Organisiert wurde die Kundgebung von der Heilbronner Gruppierung von Fridays for Future. Eigentlich demonstrieren sie für das Klima und die Umwelt, aber nachdem im Mai in den USA der Afroamerikaner George Floyd bei seiner gewaltsamen Festnahme von Polizisten getötet wurde, sahen sie sich in der Verantwortung, dagegen zu demonstrieren. „Wir hatten uns schon gefragt, warum es in Heilbronn keine Demo zu 'Black Lives Matter' gibt“, sagt der Teilnehmer Wolfram von Specht. „Was mit Floyd passiert ist, sollte ein Weckruf sein, dass wir zur Menschlichkeit zurückkehren“, sagt Ahmadou Bah, einer der Redner des Tages. Der Schüler Niklas Rosche ist einer der Organisatoren der Demo und sagt: „Es gibt in jeder Stadt ein Problem mit Rassismus. Auch in Heilbronn.“

Eine Teilnehmerin erinnert sich an rassistische Beleidigungen im Kindergarten

„Für schwarze Menschen ist es nicht leicht, eine Wohnung oder eine Arbeit zu finden“, sagt etwa eine der Rednerinnen Catherine Nzimbu Mpanu-Mpanu-Plato. Auch die 15-jährige Schwarze , Lohann, die an der Demo teilnimmt, erinnert sich an rassistische Beleidigungen im Kindergarten und in der Schule in Heilbronn. „Es ist an der Zeit, etwas in den Köpfen der Menschen zu bewegen“, findet sie.

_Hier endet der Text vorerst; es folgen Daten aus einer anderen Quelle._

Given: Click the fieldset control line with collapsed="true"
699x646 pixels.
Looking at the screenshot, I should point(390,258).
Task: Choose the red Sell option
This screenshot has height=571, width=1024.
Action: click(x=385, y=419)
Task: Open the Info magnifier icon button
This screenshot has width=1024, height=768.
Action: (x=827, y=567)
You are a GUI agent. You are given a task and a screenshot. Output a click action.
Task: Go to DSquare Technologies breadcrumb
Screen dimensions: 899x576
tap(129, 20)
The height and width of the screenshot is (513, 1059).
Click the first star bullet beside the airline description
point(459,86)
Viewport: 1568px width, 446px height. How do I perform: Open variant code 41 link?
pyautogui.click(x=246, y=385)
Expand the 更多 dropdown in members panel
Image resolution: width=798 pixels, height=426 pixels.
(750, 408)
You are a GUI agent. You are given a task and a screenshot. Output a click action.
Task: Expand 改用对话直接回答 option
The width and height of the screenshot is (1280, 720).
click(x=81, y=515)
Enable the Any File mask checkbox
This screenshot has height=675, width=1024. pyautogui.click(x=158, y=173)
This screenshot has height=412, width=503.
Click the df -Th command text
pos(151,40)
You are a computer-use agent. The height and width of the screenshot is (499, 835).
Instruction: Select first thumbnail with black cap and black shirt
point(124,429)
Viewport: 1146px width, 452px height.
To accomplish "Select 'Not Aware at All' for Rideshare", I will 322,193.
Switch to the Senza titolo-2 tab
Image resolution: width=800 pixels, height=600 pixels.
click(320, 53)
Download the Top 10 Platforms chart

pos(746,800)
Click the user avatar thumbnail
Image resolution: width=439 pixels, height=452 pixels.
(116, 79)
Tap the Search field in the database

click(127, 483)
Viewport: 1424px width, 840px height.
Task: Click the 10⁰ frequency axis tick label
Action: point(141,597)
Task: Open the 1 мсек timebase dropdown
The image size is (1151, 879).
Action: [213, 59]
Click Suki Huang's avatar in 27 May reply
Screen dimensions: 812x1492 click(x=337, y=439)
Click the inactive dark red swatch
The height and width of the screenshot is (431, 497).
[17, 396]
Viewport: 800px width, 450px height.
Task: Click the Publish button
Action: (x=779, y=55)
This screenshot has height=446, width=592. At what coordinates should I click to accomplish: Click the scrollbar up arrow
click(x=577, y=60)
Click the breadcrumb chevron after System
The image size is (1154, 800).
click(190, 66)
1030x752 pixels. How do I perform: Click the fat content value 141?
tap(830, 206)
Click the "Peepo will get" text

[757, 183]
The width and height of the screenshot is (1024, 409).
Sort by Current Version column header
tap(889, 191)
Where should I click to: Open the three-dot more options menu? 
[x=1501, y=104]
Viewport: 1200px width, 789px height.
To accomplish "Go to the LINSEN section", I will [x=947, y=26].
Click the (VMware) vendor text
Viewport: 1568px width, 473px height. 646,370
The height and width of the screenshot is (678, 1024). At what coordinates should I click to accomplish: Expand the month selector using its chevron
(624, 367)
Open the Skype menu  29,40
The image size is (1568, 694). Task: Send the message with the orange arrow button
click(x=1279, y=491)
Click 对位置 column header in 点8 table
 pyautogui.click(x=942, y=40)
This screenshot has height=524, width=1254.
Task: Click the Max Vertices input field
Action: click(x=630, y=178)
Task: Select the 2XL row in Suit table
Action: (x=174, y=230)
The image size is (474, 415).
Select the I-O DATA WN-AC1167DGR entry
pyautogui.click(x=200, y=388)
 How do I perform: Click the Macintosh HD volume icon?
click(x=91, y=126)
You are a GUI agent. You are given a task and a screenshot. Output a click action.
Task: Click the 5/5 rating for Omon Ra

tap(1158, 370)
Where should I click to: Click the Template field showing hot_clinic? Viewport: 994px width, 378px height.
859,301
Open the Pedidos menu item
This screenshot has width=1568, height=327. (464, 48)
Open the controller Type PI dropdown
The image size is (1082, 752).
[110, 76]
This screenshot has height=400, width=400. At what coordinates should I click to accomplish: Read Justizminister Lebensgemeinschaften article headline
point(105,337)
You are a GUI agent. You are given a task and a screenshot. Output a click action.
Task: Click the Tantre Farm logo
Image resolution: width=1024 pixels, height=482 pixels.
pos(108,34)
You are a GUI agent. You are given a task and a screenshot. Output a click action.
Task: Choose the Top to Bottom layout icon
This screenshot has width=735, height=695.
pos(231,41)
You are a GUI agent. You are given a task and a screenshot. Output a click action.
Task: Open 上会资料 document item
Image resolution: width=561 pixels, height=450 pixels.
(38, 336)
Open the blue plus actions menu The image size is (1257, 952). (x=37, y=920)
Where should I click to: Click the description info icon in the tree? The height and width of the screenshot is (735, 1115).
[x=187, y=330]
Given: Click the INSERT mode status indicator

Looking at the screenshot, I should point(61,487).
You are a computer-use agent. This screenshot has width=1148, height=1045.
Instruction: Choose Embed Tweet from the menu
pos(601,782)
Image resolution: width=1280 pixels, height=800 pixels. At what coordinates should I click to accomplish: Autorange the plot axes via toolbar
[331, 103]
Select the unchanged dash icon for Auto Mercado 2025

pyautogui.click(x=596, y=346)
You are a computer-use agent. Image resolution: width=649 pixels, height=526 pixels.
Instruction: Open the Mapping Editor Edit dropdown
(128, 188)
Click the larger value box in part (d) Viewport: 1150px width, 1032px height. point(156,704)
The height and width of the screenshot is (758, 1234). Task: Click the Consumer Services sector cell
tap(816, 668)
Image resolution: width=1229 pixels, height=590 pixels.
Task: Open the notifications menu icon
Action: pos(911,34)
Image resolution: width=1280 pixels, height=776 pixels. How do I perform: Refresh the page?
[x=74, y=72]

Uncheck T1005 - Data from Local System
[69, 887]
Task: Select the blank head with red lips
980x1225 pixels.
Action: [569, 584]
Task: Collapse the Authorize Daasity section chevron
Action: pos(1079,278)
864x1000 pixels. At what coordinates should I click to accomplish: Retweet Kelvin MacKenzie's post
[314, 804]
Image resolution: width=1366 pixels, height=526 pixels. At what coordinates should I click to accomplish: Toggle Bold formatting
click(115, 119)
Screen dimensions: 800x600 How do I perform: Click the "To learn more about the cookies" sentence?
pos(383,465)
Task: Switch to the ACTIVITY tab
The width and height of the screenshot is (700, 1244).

„Der Rechtsextremismus erlebt eine Revolution“, sagte jüngst Landes-Innenminister Thomas Strobl (CDU) bei der Vorstellung des Verfassungsschutzberichtes 2019. So stieg die Zahl der rechtsextremistisch motivierten Straftaten in Baden-Württemberg von 1375 im Jahr 2018 auf 1549 im Jahr 2019. Die darin enthaltenen rechtsextremistisch motivierten Gewalttaten fielen von 48 auf 39. Im Vergleich dazu gab es 2019 486 linksextremistische Straftaten (2018: 334), darunter 112 Gewalttaten (2018: 60).

Oft würden Menschen nicht wegen ihrer Nationalität abgewertet, sondern wegen ihrer Zugehörigkeit zu bestimmten Kulturkreisen

„Es hat in den vergangenen Jahren eine Zunahme an rassistischen Denkweisen und Diskursen in der Gesellschaft gegeben“, sagt etwa Seán McGinley, Geschäftsführer vom Flüchtlingsrat in Baden-Württemberg. Dabei würden Menschen nicht unbedingt wegen ihrer Nationalität, sondern vielmehr wegen ihrer Zugehörigkeit zu bestimmten Kulturkreisen abgewertet und als Gefahr dargestellt.

Als der Co-Organisator der Kundgebung, Obai Algahed, die Teilnehmer dazu aufrief, setzen sich alle schweigend auf den Boden.